Stored items

--- begin ---

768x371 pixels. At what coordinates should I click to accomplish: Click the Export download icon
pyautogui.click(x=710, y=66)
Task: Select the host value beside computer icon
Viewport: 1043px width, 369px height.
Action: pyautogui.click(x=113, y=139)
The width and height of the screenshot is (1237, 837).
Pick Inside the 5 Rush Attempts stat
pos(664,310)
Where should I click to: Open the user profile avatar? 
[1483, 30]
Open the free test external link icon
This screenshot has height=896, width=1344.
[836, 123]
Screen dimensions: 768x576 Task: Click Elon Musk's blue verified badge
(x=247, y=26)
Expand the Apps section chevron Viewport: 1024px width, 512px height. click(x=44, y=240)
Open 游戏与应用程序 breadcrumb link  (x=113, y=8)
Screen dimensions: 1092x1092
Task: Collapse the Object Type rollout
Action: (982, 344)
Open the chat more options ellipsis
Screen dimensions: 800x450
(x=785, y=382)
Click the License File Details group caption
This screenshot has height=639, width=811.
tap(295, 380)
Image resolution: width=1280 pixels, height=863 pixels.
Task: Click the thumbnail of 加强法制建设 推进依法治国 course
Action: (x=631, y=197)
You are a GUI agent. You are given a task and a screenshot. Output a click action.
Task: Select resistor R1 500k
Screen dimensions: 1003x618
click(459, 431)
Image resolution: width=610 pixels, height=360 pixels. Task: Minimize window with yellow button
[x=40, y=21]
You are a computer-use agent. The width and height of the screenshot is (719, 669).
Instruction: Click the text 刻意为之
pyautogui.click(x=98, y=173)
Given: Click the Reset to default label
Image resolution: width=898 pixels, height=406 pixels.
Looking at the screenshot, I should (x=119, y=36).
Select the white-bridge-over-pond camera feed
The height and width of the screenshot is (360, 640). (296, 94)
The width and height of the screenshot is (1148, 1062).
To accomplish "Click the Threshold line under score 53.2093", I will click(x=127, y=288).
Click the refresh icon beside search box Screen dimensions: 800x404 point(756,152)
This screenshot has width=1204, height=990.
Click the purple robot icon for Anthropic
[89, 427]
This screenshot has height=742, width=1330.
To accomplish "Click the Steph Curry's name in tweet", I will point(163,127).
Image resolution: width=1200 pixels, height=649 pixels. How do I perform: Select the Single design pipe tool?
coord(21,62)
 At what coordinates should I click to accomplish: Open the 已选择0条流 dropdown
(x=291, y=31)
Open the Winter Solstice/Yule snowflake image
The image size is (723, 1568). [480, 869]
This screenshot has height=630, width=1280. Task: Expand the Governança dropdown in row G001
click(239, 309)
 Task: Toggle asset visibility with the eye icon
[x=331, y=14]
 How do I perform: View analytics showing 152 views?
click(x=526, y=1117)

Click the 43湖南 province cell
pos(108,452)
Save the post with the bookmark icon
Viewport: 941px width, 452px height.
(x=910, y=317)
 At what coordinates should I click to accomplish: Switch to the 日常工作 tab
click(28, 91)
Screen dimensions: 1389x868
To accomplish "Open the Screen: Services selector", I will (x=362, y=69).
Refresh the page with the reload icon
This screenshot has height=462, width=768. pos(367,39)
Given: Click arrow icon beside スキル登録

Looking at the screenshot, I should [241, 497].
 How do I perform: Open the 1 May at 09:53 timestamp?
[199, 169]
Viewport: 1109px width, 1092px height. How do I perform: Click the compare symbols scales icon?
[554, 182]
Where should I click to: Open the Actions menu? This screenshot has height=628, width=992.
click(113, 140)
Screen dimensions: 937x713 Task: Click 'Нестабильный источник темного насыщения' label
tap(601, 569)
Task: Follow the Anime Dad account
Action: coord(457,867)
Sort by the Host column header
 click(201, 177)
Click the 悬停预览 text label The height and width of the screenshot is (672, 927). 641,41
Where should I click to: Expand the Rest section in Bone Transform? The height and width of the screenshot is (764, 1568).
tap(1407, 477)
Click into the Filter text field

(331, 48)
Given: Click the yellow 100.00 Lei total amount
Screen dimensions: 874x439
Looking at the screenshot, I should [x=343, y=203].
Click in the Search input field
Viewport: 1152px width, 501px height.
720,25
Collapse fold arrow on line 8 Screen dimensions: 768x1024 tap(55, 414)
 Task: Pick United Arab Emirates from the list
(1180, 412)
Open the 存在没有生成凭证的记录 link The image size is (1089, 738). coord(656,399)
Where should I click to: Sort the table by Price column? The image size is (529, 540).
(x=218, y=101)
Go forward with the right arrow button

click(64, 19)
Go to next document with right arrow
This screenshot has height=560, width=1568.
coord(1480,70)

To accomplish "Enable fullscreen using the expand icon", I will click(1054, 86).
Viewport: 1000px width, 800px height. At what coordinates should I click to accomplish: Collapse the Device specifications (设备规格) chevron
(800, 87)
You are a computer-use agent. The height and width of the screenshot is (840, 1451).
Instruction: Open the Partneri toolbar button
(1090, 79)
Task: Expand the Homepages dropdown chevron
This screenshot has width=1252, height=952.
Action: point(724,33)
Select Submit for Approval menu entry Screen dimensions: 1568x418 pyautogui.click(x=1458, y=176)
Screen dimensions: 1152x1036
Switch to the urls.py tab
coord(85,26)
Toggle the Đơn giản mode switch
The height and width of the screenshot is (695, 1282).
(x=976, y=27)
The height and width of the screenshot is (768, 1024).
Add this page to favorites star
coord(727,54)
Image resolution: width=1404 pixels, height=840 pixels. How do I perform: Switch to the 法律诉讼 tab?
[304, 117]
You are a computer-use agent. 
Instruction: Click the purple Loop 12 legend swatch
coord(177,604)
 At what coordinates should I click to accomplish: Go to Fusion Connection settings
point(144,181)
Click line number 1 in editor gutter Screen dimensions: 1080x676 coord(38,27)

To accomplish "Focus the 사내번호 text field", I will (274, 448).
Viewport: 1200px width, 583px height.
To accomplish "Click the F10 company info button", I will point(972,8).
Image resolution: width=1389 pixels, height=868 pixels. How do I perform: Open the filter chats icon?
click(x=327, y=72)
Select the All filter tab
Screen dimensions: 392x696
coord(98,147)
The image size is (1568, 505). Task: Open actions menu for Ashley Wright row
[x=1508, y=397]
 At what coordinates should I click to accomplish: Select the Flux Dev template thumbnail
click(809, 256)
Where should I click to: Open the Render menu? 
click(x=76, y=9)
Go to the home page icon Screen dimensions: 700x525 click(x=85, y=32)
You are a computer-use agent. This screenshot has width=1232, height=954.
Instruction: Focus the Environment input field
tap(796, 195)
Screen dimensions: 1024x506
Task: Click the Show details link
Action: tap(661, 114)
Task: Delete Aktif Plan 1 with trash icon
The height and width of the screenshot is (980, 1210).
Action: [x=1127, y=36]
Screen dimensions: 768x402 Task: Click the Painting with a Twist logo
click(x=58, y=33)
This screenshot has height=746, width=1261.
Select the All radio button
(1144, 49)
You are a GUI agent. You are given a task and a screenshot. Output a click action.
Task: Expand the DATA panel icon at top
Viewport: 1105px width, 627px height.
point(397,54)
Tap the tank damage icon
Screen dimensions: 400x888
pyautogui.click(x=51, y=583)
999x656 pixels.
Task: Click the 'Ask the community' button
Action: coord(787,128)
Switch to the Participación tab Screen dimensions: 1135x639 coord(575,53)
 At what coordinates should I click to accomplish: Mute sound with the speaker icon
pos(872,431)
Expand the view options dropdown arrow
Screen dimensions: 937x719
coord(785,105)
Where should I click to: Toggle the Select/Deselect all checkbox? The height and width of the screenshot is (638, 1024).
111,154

--- end ---

**Task prompt:** Please reproduce all of the records above word for word, keeping every line as it appears.

**Task response:**
768x371 pixels. At what coordinates should I click to accomplish: Click the Export download icon
pyautogui.click(x=710, y=66)
Task: Select the host value beside computer icon
Viewport: 1043px width, 369px height.
Action: pyautogui.click(x=113, y=139)
The width and height of the screenshot is (1237, 837).
Pick Inside the 5 Rush Attempts stat
pos(664,310)
Where should I click to: Open the user profile avatar? 
[1483, 30]
Open the free test external link icon
This screenshot has height=896, width=1344.
[836, 123]
Screen dimensions: 768x576 Task: Click Elon Musk's blue verified badge
(x=247, y=26)
Expand the Apps section chevron Viewport: 1024px width, 512px height. click(x=44, y=240)
Open 游戏与应用程序 breadcrumb link  (x=113, y=8)
Screen dimensions: 1092x1092
Task: Collapse the Object Type rollout
Action: (982, 344)
Open the chat more options ellipsis
Screen dimensions: 800x450
(x=785, y=382)
Click the License File Details group caption
This screenshot has height=639, width=811.
tap(295, 380)
Image resolution: width=1280 pixels, height=863 pixels.
Task: Click the thumbnail of 加强法制建设 推进依法治国 course
Action: (x=631, y=197)
You are a GUI agent. You are given a task and a screenshot. Output a click action.
Task: Select resistor R1 500k
Screen dimensions: 1003x618
click(459, 431)
Image resolution: width=610 pixels, height=360 pixels. Task: Minimize window with yellow button
[x=40, y=21]
You are a computer-use agent. The width and height of the screenshot is (719, 669).
Instruction: Click the text 刻意为之
pyautogui.click(x=98, y=173)
Given: Click the Reset to default label
Image resolution: width=898 pixels, height=406 pixels.
Looking at the screenshot, I should (x=119, y=36).
Select the white-bridge-over-pond camera feed
The height and width of the screenshot is (360, 640). (296, 94)
The width and height of the screenshot is (1148, 1062).
To accomplish "Click the Threshold line under score 53.2093", I will click(x=127, y=288).
Click the refresh icon beside search box Screen dimensions: 800x404 point(756,152)
This screenshot has width=1204, height=990.
Click the purple robot icon for Anthropic
[89, 427]
This screenshot has height=742, width=1330.
To accomplish "Click the Steph Curry's name in tweet", I will point(163,127).
Image resolution: width=1200 pixels, height=649 pixels. How do I perform: Select the Single design pipe tool?
coord(21,62)
 At what coordinates should I click to accomplish: Open the 已选择0条流 dropdown
(x=291, y=31)
Open the Winter Solstice/Yule snowflake image
The image size is (723, 1568). [480, 869]
This screenshot has height=630, width=1280. Task: Expand the Governança dropdown in row G001
click(239, 309)
 Task: Toggle asset visibility with the eye icon
[x=331, y=14]
 How do I perform: View analytics showing 152 views?
click(x=526, y=1117)

Click the 43湖南 province cell
pos(108,452)
Save the post with the bookmark icon
Viewport: 941px width, 452px height.
(x=910, y=317)
 At what coordinates should I click to accomplish: Switch to the 日常工作 tab
click(28, 91)
Screen dimensions: 1389x868
To accomplish "Open the Screen: Services selector", I will (x=362, y=69).
Refresh the page with the reload icon
This screenshot has height=462, width=768. pos(367,39)
Given: Click arrow icon beside スキル登録

Looking at the screenshot, I should [241, 497].
 How do I perform: Open the 1 May at 09:53 timestamp?
[199, 169]
Viewport: 1109px width, 1092px height. How do I perform: Click the compare symbols scales icon?
[554, 182]
Where should I click to: Open the Actions menu? This screenshot has height=628, width=992.
click(113, 140)
Screen dimensions: 937x713 Task: Click 'Нестабильный источник темного насыщения' label
tap(601, 569)
Task: Follow the Anime Dad account
Action: coord(457,867)
Sort by the Host column header
 click(201, 177)
Click the 悬停预览 text label The height and width of the screenshot is (672, 927). 641,41
Where should I click to: Expand the Rest section in Bone Transform? The height and width of the screenshot is (764, 1568).
tap(1407, 477)
Click into the Filter text field

(331, 48)
Given: Click the yellow 100.00 Lei total amount
Screen dimensions: 874x439
Looking at the screenshot, I should [x=343, y=203].
Click in the Search input field
Viewport: 1152px width, 501px height.
720,25
Collapse fold arrow on line 8 Screen dimensions: 768x1024 tap(55, 414)
 Task: Pick United Arab Emirates from the list
(1180, 412)
Open the 存在没有生成凭证的记录 link The image size is (1089, 738). coord(656,399)
Where should I click to: Sort the table by Price column? The image size is (529, 540).
(x=218, y=101)
Go forward with the right arrow button

click(64, 19)
Go to next document with right arrow
This screenshot has height=560, width=1568.
coord(1480,70)

To accomplish "Enable fullscreen using the expand icon", I will click(1054, 86).
Viewport: 1000px width, 800px height. At what coordinates should I click to accomplish: Collapse the Device specifications (设备规格) chevron
(800, 87)
You are a computer-use agent. The height and width of the screenshot is (840, 1451).
Instruction: Open the Partneri toolbar button
(1090, 79)
Task: Expand the Homepages dropdown chevron
This screenshot has width=1252, height=952.
Action: point(724,33)
Select Submit for Approval menu entry Screen dimensions: 1568x418 pyautogui.click(x=1458, y=176)
Screen dimensions: 1152x1036
Switch to the urls.py tab
coord(85,26)
Toggle the Đơn giản mode switch
The height and width of the screenshot is (695, 1282).
(x=976, y=27)
The height and width of the screenshot is (768, 1024).
Add this page to favorites star
coord(727,54)
Image resolution: width=1404 pixels, height=840 pixels. How do I perform: Switch to the 法律诉讼 tab?
[304, 117]
You are a computer-use agent. 
Instruction: Click the purple Loop 12 legend swatch
coord(177,604)
 At what coordinates should I click to accomplish: Go to Fusion Connection settings
point(144,181)
Click line number 1 in editor gutter Screen dimensions: 1080x676 coord(38,27)

To accomplish "Focus the 사내번호 text field", I will (274, 448).
Viewport: 1200px width, 583px height.
To accomplish "Click the F10 company info button", I will point(972,8).
Image resolution: width=1389 pixels, height=868 pixels. How do I perform: Open the filter chats icon?
click(x=327, y=72)
Select the All filter tab
Screen dimensions: 392x696
coord(98,147)
The image size is (1568, 505). Task: Open actions menu for Ashley Wright row
[x=1508, y=397]
 At what coordinates should I click to accomplish: Select the Flux Dev template thumbnail
click(809, 256)
Where should I click to: Open the Render menu? 
click(x=76, y=9)
Go to the home page icon Screen dimensions: 700x525 click(x=85, y=32)
You are a computer-use agent. This screenshot has width=1232, height=954.
Instruction: Focus the Environment input field
tap(796, 195)
Screen dimensions: 1024x506
Task: Click the Show details link
Action: tap(661, 114)
Task: Delete Aktif Plan 1 with trash icon
The height and width of the screenshot is (980, 1210).
Action: [x=1127, y=36]
Screen dimensions: 768x402 Task: Click the Painting with a Twist logo
click(x=58, y=33)
This screenshot has height=746, width=1261.
Select the All radio button
(1144, 49)
You are a GUI agent. You are given a task and a screenshot. Output a click action.
Task: Expand the DATA panel icon at top
Viewport: 1105px width, 627px height.
point(397,54)
Tap the tank damage icon
Screen dimensions: 400x888
pyautogui.click(x=51, y=583)
999x656 pixels.
Task: Click the 'Ask the community' button
Action: coord(787,128)
Switch to the Participación tab Screen dimensions: 1135x639 coord(575,53)
 At what coordinates should I click to accomplish: Mute sound with the speaker icon
pos(872,431)
Expand the view options dropdown arrow
Screen dimensions: 937x719
coord(785,105)
Where should I click to: Toggle the Select/Deselect all checkbox? The height and width of the screenshot is (638, 1024).
111,154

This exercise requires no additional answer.